We Will Now Return To Our Regularly Scheduled Wanking
Did you have NBA Trade Deadline Fever? I know I did, having spent most of the last 72 hours in a cocaine-fueled tizzy while digging into the contract details of every player in the Association, then moving them all around in ways that only my fantastic mind could comprehend. After that work was done, I then went on to a lot of NBA blogs and posted my latest research, just to see how much groundswell I could get. How else could you explain rumors like:
> Shaquille O'Neal to the Cavs, because he worked so well for the Suns in their stretch drive last year, and the Cavs are completely convinced that they need to blow up the team, considering how gosh-darn awful they've looked as the best team in the East this year
> Vince Carter to Toronto, just to teach him a valuable lesson about being a piece of crap
> Kirk Hinrich to a team that's convinced that oft-injured and unathletic point guards always age well (surprisingly, Hinrich is still a Bull)

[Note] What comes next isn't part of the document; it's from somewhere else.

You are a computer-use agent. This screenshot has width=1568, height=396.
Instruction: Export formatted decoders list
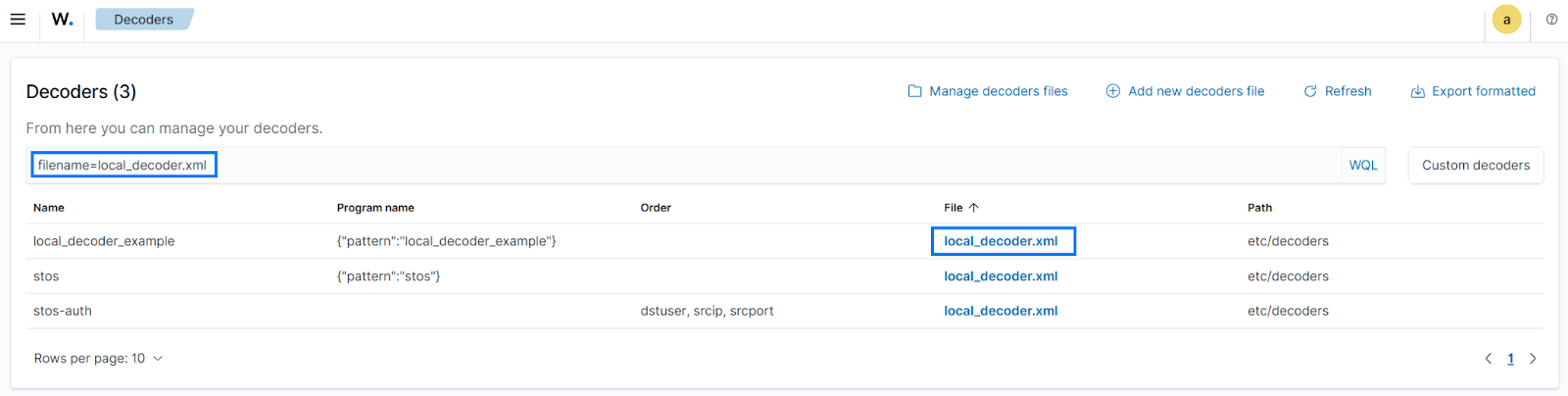1473,91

> Stephon Marbury to the Celtics, because the Celtics always get a guy for pennies on the dollar, and the Knicks want nothing more than to put him in the same division and on a playoff team, for all that he's done for them
> Raptors sending Chris Bosh to the Bulls, because you want to move a guy to a franchise that, if they offered their entire team for him, still doesn't have enough
> My left nut for my right one, just to give both a fresh start
What actually happened? Squadouche, as Norm Chad might say, and I'm probably impugning the good name of nothing by associating it with Larry Hughes and Rafer Alston (but probably not Brad Miller). By the end of the afternoon, the Lemur had already pivoted to the Tiger Comeback, having sensed that the biggest annual non-story, behind only Dog Show Coverage and the ESPYs for sheer Public Naked Pud Pulling, had faded.
Why do the Association's fans and writers fall for this every year? Maybe it's just that it's February and we're all out of other things to write about. Maybe it's because the writers are all hopeless nerds who would rather play Fake GM than Real Fan.

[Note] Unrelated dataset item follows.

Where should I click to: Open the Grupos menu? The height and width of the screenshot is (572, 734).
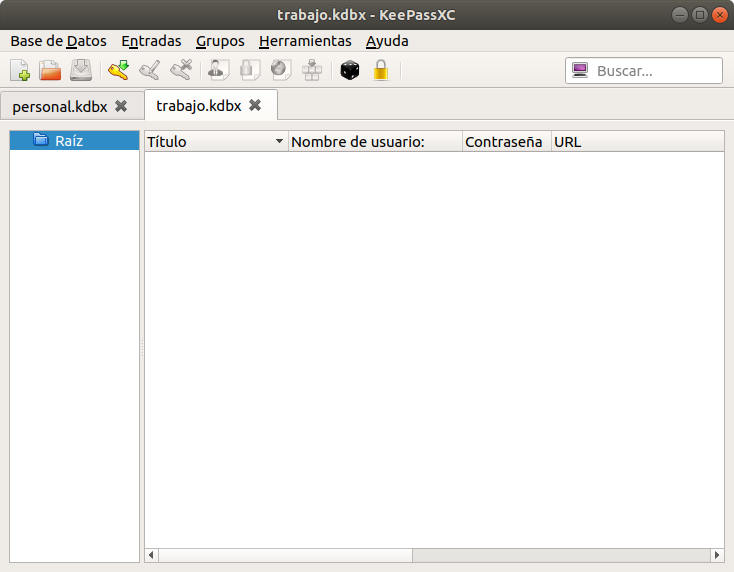(x=220, y=41)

Or maybe -- and this is the stunning thing, the unthinkable thing, the dare not speak its name thing -- the Association's front offices are actually, you know, a little bit smart about their jobs.
Trades in the NBA, unless they are absolute theft (see Gasol to the Lakers and Garnett to the Celtics), are rarely a great way to improve your lineup. That's because trades are almost always about the salary cap, rather than the on-court product, and because it takes a long time -- years, really -- for players to truly adapt their games to each other and be successful, especially on the defensive end. Most mid-season trades are just shuffling chairs on the Titanic; by the time you've played 50 games, barring injury, you are what you are. Unlike baseball, a bubble team does not go to the Finals with the right move; unlike football, trades actually exist.
Anyway, now that that's over, it's time to... watch the games? Hell no. Let's write some more about the 2010 free agent class!